_EXCERPT TO READ_

Against the backdrop of possible famine in southern Africa and debate over genetically modified foods, delegates at the U.N. World Food Summit called Monday for governments to make good on pledges to end world hunger, reports the Associated Press.

U.N. Secretary-General Kofi Annan opened the summit by urging greater access for the world's farmers to land, credit, markets and technology - including technology to help them grow more resistant crops.

"There is no shortage of food on the planet," Annan told delegates at the U.N. Food and Agriculture Organization. "But while some countries produce more than they need to feed their people, others do not, and many of these cannot afford to import enough to make up the gap." The summit is expected to conclude Thursday with a declaration recommitting governments to promises to cut hunger they made in 1996 at the first food summit.

During that meeting, delegates pledged to reduce the number of hungry people in the world from 800 million to 400 million by 2015. Today, the number of people without enough to eat, however, remains at 800 million, according to AP.

"So there is no point in making further promises today," Annan said. "This summit must give renewed hope to those 800 million people by agreeing on concrete action."

Pope John Paul II, in a message read to the summit on his behalf, said the reasons that the 1996 goals hadn't been met were due to inertia, selfishness "and to international relations often shaped by pragmaticism devoid of ethical and moral grounds."

_DATASET CONTENT_
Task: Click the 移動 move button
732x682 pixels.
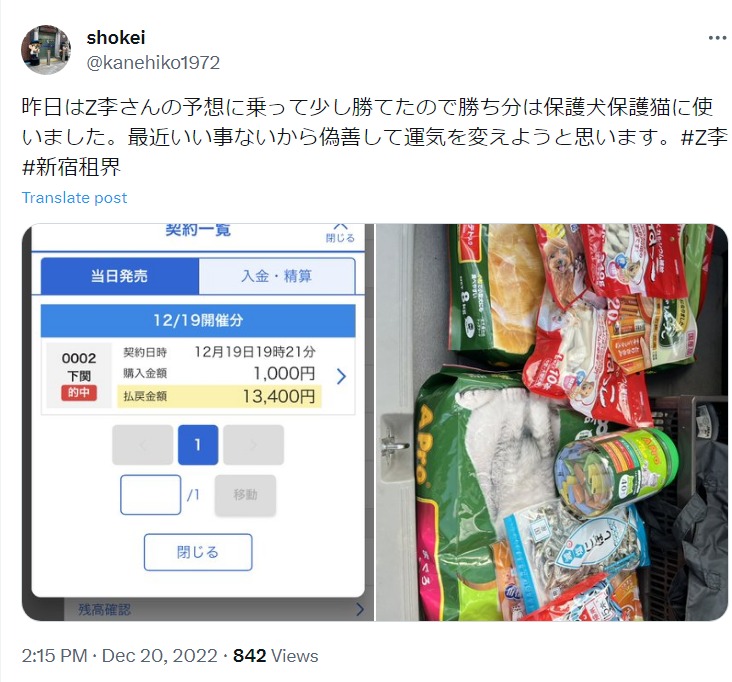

_YOUR OBJECTIVE_
Can you reproduce the part of the World Food Summit report starting with "U.N. Secretary-General Kofi" and going on through "more resistant crops."?

_ANSWER BELOW_
U.N. Secretary-General Kofi Annan opened the summit by urging greater access for the world's farmers to land, credit, markets and technology - including technology to help them grow more resistant crops.